PAUL JAY, SENIOR EDITOR: Jim, talk about the current state of the American and Canadian auto industry. Just how serious is it threatened? And what might we see in the near future?

JIM STANFORD, ECONOMIST, CANADIAN AUTO WORKERS UNION: It’s a North American auto industry now. It’s actually very closely integrated between Canada, the US, and Mexico. It serves its continental market, and the overall North American market is going through some tremendous structural changes at the same time as we’re facing this recession now in the United States, a recession that could spread to Canada as well. So you’ve seen the North American producers, the traditional big three—that’s Ford, General Motors, and Chrysler—they’ve watched their market share in North America erode steadily over the last decade with more imports from Asia especially, also from Europe. Now, in the last year or two, that’s been very much exacerbated by the fuel price surge because of speculative increases in world oil prices and very high gasoline prices. That’s shifted consumer demand away from the larger vehicles which those companies traditionally made. And then, on top of that, now you’ve got a cyclical downturn in sales because of the US housing crisis and the recession and the layoffs and so on. So put all those things together, you’ve got a terrible situation. We’re looking at downsizing the North American industry by, I would say, at least a quarter over the next year or two and a potential bankruptcy at one or more of the North American producers.

JAY: How many jobs might be lost if the worst is to come about?

STANFORD: Well, remember, we’ve already lost tens of thousands of jobs, hundreds of thousands of jobs, actually, in auto over the last three or four years already. It seems like not a week goes by without another one of the auto companies announcing another major restructuring. General Motors announced one this week. They had already announced one just six weeks ago. So restructurings and layoffs and plant closures are coming fast and furious, and we could easily see another 100,000 jobs lost in the major auto manufacturing sector, and then, behind that, several hundred thousand more jobs in the auto parts makers and the other companies which supply the auto industry.

JAY: How serious would this be for the rest of the economy?

STANFORD: Well, the auto industry is a very important industry in the grand scheme of things. You know, the economists estimate that for every job in a major auto facility, there’s about 7.5 jobs in total that depend on that job.

JAY: So a hundred thousand plus could be a million jobs, you’re saying, if—.

STANFORD: It could be close to it when you add up all of the trickle-down impact and all the supply chain, and also the consumer spending industries that depend on the auto industry doing well. So I think it’s a major pillar, still, of the North American industrial economy. The auto industry alone wouldn’t take down the whole North American economy. You know, its relative importance has eroded a bit over time, and there’s a lot of other industries that are also what we call base industries to the overall economy. So I don’t want to exaggerate the importance of it, but certainly in all three countries in North America, the auto sector is a very important source of high-wage working class jobs and a very important source of demand for all kinds of industrially manufactured goods. If the industry—.

JAY: In the big manufacturers, the workers are unionized; not all the parts manufacturers are unionized. But if you start with unionized workers, what kind of protection, if any, do they have against layoffs?

┄┄┄┄┄┄┄┄┄┄┄┄┄┄┄┄┄┄┄┄

*SET PROBLEM*
Resume the interview transcript on the North American auto industry, picking up right after its last line.

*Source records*
┄┄┄┄┄┄┄┄┄┄┄┄┄┄┄┄┄┄┄┄

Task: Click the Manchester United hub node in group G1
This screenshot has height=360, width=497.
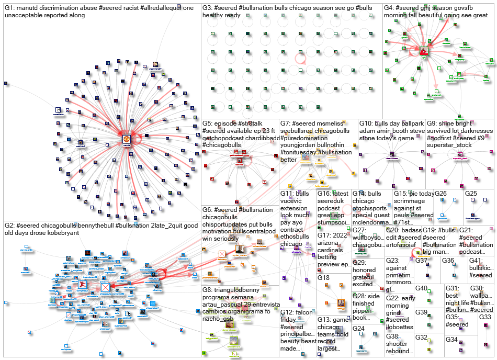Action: click(126, 140)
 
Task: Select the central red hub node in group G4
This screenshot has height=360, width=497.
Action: click(424, 51)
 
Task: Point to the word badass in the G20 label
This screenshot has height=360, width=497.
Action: click(397, 230)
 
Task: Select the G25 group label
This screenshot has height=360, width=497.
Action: click(471, 194)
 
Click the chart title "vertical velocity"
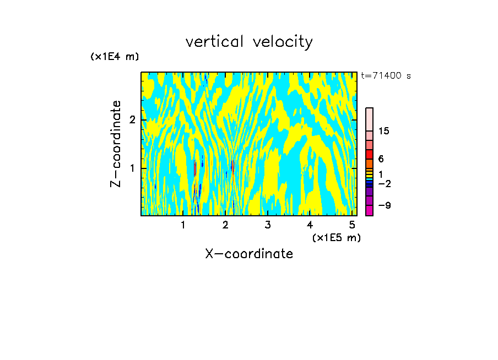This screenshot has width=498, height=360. click(249, 42)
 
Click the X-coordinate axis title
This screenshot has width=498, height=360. click(249, 254)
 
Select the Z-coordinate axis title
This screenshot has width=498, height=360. click(116, 144)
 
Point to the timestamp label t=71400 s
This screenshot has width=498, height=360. click(386, 76)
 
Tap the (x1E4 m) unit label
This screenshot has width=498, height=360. click(115, 57)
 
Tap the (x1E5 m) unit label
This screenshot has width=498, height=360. click(336, 237)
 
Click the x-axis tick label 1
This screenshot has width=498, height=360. click(183, 225)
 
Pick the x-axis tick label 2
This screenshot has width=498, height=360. click(225, 225)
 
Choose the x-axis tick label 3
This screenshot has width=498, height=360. click(267, 225)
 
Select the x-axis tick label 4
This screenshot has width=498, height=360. click(310, 225)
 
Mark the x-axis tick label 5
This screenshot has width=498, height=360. click(351, 225)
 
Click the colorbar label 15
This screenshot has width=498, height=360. click(384, 131)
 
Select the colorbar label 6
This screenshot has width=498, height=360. click(381, 159)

┄┄┄┄┄┄┄┄┄┄┄┄┄┄┄┄┄┄┄┄

*ANSWER TO THE EXERCISE*
STANFORD: Well, the unions in all countries have tried to put protections in place, but they can’t force companies to hire us if the companies aren’t selling vehicles. In fact, labor is only about seven percent of the cost of assembling a vehicle, the final labor in an auto plant. All the rest is on the technology, the capital, the engineering, the parts and materials that are purchased, and so on. So if they’re not selling cars, there’s no way they’re going to keep the workers on the payroll. What we can do as a union is try and negotiate severance packages and other things like that to ease the transition, but that doesn’t solve the problem at the end of the day either.

JAY: But isn’t also part of the problem the reluctance of American and Canadian auto manufacturing companies to adjust to a changing market? This issue of increasing the price of oil is certainly expected. And in terms of climate-change crisis and environmental issues, the issue of more efficient cars was certainly well known. They’ve been more than turtles in dealing with this.

STANFORD: Well, remember, they’re capitalist corporations, and they follow the dollar as their incentive. And for years they made by far their largest profits selling large pickup trucks, SUVs, and other large vehicles. So, you know, the union and environmental groups and others were telling them, listen, we can’t keep producing these things forever; we’ve got to change. But the lure of the big profits they made on those things sort of led them by the nose to continue producing them. Also—.

JAY: Well, the people that are going to suffer the consequences of this are the hundreds of thousands of people losing their jobs. If there’s no framework right now for finding some kind of redress through the companies, what kind of public policy should people be demanding?

STANFORD: I think we need a North American auto pact. We need a policy for the whole continent that would require auto makers to produce as many vehicles in North America as they sell here; that would ensure that each of the three countries in North America gets a fair share of the jobs and investment in this industry, proportional to the size of their market and their population; and that gave support for the industry as it retools and reinvests in smaller cars and in more environmentally-effective vehicles. But if we throw the doors open and accept the rules of globalization, we’ll still be buying lots of cars in North America—that will never change—but we just won’t be making them here anymore. All those jobs and all the incomes that those jobs provide will migrate elsewhere.

JAY: A lot of those cars that are being imported into North American market are not being imported from low-wage countries. A lot of it is cars that are simply more fuel-efficient. So in the next part of our interview, let’s look at the future of the North American auto industry and what’s a rational public policy towards it. Please join us for the second part of our interview with Jim Stanford, economist for the Canadian Auto Workers Union.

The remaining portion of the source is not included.